Un être courbé sous le poids de sa lourde massue, vêtu de peaux de bêtes, hirsute, vivant dans une caverne où brûle un maigre feu pendant que des brontosaures et autres dinosaures passent aux abords de son foyer : telle est l’image caricaturale que l’on donne généralement de l’époque préhistorique et de ses habitants. Certes, la préhistoire est une période primitive, un temps d’évolution sur des millénaires, mais si l’homme avait été plus évolué qu’on veut bien nous le faire croire ?
Depuis le XIXe siècle, époque qui voit la naissance d’une nouvelle science, celle de la préhistoire, les scientifiques se lancent, au fil des découvertes archéologiques, dans de multiples conjectures, avances des hypothèses, posent des questions, entreprennent des débats sans fin. Pourtant, dès l’époque romaine, Diodore de Sicile et Lucrèce décrivent un homme primitif, sauvage, nomade, se nourrissant de baies et de fruits. Si cette première hypothèse est loin d’être fausse, elle reste incomplète et seule l’archéologie -et toutes les sciences qui en découlent- pourront un jour répondre clairement à cette question : qui était l’homme préhistorique ?
Comme eux, partons donc à la recherche de nos ancêtres qui, il y a des milliers d’années, ont peuplé et domestiqué une terre que l’on appelle maintenant la France…

L’homme de Neandertal : une brute épaisse ?

Statue de l'homme de Neandertal, désormais à l'entrée du musée national de la Préhistoire, aux Eyzies.
Statue de l’homme de Neandertal, désormais à l’entrée du musée national de la Préhistoire, aux Eyzies.

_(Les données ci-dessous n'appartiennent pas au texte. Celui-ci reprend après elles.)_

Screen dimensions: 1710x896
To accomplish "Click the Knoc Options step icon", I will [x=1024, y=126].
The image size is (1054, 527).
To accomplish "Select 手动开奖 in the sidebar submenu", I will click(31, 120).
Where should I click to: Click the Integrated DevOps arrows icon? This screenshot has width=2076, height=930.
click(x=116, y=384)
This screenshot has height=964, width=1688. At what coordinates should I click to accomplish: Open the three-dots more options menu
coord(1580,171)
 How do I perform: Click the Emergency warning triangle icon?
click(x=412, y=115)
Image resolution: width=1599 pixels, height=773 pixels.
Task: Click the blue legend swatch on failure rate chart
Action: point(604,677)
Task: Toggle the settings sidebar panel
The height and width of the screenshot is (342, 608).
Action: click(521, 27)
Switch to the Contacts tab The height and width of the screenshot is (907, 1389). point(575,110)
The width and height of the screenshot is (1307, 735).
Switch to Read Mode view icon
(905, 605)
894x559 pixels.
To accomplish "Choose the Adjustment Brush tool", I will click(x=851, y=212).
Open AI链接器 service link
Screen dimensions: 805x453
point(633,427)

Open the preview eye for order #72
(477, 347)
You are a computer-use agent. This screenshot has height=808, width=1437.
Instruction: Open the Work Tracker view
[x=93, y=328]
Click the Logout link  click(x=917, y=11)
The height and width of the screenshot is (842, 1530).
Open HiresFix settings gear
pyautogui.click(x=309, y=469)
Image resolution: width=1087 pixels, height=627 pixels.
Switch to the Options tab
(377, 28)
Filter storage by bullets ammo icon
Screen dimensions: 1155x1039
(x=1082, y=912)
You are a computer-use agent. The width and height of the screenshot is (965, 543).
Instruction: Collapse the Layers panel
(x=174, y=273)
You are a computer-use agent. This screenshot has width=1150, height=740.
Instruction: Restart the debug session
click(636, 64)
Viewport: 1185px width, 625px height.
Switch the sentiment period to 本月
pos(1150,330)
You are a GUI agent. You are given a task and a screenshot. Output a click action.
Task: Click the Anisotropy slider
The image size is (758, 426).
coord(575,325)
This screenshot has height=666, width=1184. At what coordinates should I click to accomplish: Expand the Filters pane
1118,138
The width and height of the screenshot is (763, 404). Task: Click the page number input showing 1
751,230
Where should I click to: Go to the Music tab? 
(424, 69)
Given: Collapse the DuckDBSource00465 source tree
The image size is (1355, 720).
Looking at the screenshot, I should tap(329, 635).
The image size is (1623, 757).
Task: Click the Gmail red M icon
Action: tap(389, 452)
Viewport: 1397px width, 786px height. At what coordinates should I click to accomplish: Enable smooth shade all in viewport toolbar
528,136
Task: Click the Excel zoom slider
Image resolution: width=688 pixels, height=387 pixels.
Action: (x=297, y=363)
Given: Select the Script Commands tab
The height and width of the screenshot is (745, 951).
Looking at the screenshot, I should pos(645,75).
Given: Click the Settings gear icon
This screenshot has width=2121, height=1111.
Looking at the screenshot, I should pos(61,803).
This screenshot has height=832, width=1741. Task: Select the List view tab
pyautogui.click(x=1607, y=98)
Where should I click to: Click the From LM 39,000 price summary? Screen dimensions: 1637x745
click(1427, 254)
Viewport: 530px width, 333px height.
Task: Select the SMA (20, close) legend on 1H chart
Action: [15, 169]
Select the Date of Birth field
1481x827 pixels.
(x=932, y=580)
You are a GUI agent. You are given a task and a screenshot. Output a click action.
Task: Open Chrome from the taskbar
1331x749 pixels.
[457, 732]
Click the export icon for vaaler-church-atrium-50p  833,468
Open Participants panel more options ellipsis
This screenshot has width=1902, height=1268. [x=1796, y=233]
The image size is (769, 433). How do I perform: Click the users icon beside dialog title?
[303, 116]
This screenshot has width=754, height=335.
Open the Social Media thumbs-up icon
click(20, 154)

En 1856, près de Neander, en Allemagne, les archéologues mettaient au jour le crâne d’un homme préhistorique : l’homme de Neandertal. Apparu vers 100000 avant J.-C., il est assez semblable à l’Homo sapiens sapiens (c’est-à-dire nous) : il mesure 1m65 environ, a les muscles du dos et les pectoraux très développés, une mâchoire à peine plus allongée, un front incliné et un crâne plus allongé. Fondamentalement, il est donc très proche de l’homme « historique ». Pourtant, durant des années, il aura, y compris dans les milieux spécialisés, la réputation d’être une grosse brute primitive.